Kabul ediyordu. Rowena kendini çok büyük bir tehlikenin içine atmıştı. Büyüleri denerken başına her şey gelebilirdi. Sakat kalabilir, delirebilir, komaya girebilir hatta ölebilirdi. Ama şimdi buradaydı işte. Bir iki yan etki dışında hiçbir sıkıntısı yoktu. Ufak bir kanamayı atlatabilecek kadar güçlüydü hala. Güçlü ve yeni yeteneklerine alışmaya kararlı...

"Sağlığım gayet yerinde." diyerek ona güvence verdi Rowena. Ama onun buna inanmadığının farkındaydı. Yine de onu ikna etmek için daha fazla şey söylemedi. Şu an konuşmaları gereken şey Rowena'nın sağlığı değildi. Aralarındaki bağı kırmaları için önlerine çıkan şansı, altın tabakta sunulmuş o fırsatı düşünmelilerdi. "Evet, büyüler pek güvenilir görünmeyebilir. Ama işe yarıyorlar. Bunun en büyük kanıtı benim. Bu yüzden denemeliyiz, Azriel. Bağı kırmayı denemeliyiz."
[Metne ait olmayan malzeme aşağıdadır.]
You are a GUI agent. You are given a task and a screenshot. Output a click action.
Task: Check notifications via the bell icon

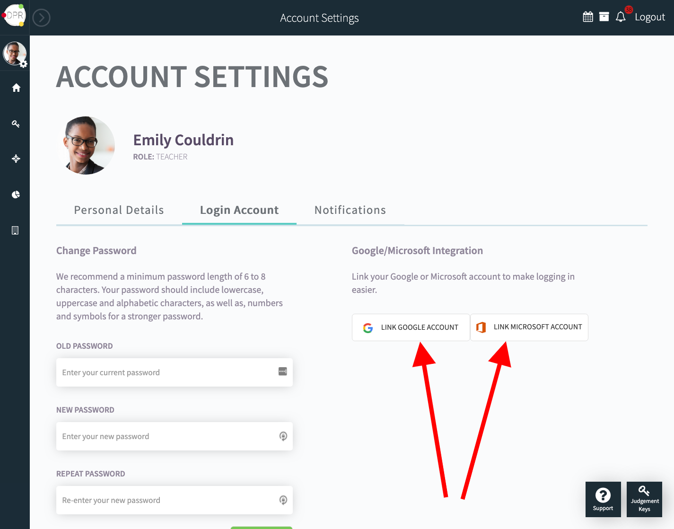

Azriel öfkeden kasılmış bir yüzle Rowena'ya bakmaya devam etti. Rowena ona kendinden emin bakışlarla karşılık verdi. Pes etmeyi düşünmüyordu, hem de hiç. Azriel'ın hayatına artık daha fazla dahil olamazdı. Onun kafasını daha fazla karıştıramazdı, omuzlarına yeni yeni sorumluluklar yükleyemezdi. O bir bireydi ve artık sadece tek başına olacaktı, kendi sorumlulukları altında kendi ezilecekti.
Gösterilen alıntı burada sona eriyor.